くも膜下出血で早逝「ブラックモンブラン」41歳副社長の夫が遺してくれたもの…妻で竹下製菓社長が告白
「みんなが幸せになる企業にしたい」
竹下製菓はここ数年で、事業拡大に舵を切っている。
「20年に埼玉のアイス製造のスカイフーズと、22年には岡山の生クリームパンの清水屋食品とご縁ができました。父の代から展開していたホテル事業も佐賀市内に一棟のみでしたが、私の代になってから大分の別府市内と福岡の行橋市内に一棟ずつ増やし、現在、3棟のホテルと長崎市内にサウナの温浴施設を運営しています」
父・敏昭さんの代で参入したホテル事業を拡大しているのには訳があると、真由さんは話す。

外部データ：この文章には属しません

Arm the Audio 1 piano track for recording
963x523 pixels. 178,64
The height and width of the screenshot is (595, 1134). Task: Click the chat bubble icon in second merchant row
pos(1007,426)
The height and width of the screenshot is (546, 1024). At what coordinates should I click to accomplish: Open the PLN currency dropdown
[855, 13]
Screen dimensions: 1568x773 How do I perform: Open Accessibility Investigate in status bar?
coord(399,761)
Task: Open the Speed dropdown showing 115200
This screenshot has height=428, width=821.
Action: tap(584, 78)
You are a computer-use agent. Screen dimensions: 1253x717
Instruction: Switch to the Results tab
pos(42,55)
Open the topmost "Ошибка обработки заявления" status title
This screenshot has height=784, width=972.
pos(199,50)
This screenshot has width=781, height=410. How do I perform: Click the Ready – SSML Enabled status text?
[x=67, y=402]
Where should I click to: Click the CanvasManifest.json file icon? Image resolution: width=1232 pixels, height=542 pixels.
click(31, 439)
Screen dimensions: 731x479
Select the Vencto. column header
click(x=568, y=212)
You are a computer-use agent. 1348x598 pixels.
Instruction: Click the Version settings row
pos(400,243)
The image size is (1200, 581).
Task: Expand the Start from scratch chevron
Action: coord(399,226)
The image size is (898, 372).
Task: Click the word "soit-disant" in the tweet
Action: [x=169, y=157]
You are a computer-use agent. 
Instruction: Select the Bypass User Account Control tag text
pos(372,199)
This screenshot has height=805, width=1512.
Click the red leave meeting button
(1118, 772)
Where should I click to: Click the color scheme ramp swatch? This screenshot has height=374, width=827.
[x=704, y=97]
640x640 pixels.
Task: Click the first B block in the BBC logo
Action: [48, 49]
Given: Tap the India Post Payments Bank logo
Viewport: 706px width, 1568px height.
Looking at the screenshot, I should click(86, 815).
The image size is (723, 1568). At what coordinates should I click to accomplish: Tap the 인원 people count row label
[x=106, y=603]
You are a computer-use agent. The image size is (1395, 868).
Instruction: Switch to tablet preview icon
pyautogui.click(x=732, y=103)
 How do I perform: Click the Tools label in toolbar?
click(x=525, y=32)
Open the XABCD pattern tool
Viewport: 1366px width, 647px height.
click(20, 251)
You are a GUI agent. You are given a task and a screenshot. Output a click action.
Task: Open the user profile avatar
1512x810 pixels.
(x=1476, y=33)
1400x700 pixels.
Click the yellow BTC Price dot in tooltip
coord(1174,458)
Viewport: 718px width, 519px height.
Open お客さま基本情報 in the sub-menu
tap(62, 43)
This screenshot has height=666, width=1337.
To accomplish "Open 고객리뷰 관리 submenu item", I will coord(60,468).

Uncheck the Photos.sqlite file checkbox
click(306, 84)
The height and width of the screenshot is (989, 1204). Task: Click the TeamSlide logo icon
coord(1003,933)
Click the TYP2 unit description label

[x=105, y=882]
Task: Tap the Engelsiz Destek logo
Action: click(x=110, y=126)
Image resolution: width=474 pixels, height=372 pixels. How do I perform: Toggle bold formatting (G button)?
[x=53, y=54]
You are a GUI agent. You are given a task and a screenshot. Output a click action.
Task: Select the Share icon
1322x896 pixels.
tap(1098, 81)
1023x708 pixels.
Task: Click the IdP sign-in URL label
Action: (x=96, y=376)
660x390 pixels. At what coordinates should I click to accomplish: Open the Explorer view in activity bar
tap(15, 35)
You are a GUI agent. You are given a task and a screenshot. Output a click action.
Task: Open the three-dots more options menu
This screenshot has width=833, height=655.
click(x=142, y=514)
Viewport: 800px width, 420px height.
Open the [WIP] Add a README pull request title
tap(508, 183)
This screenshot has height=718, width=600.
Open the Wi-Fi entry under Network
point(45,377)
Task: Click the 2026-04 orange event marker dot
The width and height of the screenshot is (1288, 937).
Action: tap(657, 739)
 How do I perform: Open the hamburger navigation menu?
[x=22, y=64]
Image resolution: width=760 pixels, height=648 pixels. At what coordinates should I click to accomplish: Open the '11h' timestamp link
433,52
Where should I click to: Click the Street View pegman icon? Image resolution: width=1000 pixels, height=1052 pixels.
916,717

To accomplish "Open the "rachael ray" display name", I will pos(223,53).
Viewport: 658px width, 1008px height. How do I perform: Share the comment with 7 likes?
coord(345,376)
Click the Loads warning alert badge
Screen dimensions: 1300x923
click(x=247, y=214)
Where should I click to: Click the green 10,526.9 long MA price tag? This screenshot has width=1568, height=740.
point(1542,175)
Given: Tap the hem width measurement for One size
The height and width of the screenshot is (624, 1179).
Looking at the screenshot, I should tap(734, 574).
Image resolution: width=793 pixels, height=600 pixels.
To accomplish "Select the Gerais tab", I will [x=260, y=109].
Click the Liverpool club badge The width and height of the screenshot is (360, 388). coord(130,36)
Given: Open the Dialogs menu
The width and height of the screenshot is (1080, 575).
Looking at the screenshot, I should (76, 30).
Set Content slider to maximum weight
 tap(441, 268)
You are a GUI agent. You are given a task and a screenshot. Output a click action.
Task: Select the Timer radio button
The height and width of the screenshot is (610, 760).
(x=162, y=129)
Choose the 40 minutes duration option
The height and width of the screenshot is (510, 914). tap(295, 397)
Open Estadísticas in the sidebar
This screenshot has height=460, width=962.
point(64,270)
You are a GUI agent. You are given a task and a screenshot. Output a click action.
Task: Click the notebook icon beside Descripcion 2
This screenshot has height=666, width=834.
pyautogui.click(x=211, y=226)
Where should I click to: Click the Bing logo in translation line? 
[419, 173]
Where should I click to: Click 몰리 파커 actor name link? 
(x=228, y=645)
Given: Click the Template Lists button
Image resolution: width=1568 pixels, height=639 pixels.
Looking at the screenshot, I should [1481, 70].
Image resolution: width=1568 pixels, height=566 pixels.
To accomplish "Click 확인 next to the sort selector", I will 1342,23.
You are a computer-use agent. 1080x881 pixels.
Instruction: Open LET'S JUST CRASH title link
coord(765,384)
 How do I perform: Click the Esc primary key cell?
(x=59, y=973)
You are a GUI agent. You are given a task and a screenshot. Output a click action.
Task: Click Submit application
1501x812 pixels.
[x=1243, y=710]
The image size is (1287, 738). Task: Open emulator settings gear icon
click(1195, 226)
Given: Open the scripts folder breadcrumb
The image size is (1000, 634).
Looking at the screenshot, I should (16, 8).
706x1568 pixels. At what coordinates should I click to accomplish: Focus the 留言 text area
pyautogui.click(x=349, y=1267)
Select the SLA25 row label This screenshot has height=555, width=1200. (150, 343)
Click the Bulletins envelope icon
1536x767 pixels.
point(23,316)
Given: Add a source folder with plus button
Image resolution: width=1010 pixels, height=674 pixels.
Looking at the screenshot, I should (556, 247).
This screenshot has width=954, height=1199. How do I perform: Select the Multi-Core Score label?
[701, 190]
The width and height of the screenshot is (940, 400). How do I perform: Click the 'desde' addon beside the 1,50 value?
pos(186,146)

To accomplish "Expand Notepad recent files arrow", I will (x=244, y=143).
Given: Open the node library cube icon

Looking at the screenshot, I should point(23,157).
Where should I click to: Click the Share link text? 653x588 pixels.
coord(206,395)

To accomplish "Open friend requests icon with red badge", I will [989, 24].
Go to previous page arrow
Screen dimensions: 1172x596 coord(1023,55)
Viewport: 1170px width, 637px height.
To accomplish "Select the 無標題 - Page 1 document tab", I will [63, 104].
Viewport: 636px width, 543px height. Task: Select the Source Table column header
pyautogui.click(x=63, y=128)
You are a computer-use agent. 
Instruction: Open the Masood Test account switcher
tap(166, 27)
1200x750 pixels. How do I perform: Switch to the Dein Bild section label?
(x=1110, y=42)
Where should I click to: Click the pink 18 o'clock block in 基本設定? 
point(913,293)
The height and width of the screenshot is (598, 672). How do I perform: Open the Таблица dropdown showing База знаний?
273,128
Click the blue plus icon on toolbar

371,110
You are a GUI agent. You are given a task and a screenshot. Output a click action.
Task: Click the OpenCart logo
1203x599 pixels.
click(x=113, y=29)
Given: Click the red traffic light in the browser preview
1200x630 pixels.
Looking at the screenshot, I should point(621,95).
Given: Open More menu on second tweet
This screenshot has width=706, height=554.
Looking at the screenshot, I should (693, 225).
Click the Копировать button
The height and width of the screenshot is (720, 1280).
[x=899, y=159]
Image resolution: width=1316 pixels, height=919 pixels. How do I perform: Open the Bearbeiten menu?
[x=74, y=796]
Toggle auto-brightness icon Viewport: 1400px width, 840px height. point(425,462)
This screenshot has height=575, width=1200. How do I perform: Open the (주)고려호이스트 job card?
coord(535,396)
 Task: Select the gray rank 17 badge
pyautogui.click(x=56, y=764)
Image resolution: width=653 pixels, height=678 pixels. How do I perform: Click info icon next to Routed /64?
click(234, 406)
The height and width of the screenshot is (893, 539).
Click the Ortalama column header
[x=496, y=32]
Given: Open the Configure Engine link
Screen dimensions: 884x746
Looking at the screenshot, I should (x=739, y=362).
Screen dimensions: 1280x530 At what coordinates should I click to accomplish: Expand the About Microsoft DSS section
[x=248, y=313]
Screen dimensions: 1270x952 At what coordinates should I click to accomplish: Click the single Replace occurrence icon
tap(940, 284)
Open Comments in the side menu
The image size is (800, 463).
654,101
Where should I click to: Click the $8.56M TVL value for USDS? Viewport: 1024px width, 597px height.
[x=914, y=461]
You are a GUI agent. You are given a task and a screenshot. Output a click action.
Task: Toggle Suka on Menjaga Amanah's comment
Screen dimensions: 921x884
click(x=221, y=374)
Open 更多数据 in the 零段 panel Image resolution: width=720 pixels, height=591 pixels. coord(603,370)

「父がホテル業を始めたのは、佐賀駅前に集える場所と働く場所を作りたいという思いだったと聞いています。20年以上続く事業なので、主力事業と相互に支えられる一つの柱になればと思っています。またホテルが1棟だけだと、この先建て替えする際に、従業員の継続雇用が難しくなる可能性があります。九州4県にホテルと温浴施設があれば、それが回避できるのと、勤務地に選択の幅が広がります。支配人の枠が複数あれば、キャリアアップや仕事へのモチベーションアップにもつながるのではないかと考えています」
戦友でもあった雅崇さんの存在は、仕事の上でも大きなモチベーションとなっていたという。
「一番つらいのは、夫を相手にもう壁打ちができないことです。私が事業の大枠を描いて音頭をとり、その構想を具体的に詰めて事業化していくのが夫の役割でした。緻密な夫と性格が異なる私の二人三脚がこれからもずっと続くと思っていたので……。生前に夫のいろんな意見、想いをもっと聞いておくのだったと悔やまれます」
ここ数年の規模拡大は、事業の柱を増やして会社をより強靭なものにしていこうと、雅崇さんと練り上げた構想のもと進められたものだった。
「目の前のことを片付けていくことに必死で、気づいたらもう半年が経ちました。乗り越えられない試練は与えられないとよく言いますが、家族や従業員、お取引様やお客様に支えられながら、目の前にある試練をなんとか乗り越えようとするんだと実感する毎日です。『竹下製菓グループに関わるみんなが幸せになる100億企業になる』という夫との目標に向かって着実に歩んでいきたいと思っています」
今年はブラックモンブラン発売55周年という節目で、9月には雅崇さんが遺した新商品が発売される。
「ブラックモンブランのクランチを除いたアイスクリーム『くろしろ君』を発売します。まさにブラックモンブランがひと肌ぬいだ状態で、商品名を命名した夫の最後の仕事となりました」
業務で多忙な生活を送る真由さんだが、合間には、ダイビングやスキーに釣りと、子供たちとの時間を大切にし、子供たちの成長を実感する毎日だという。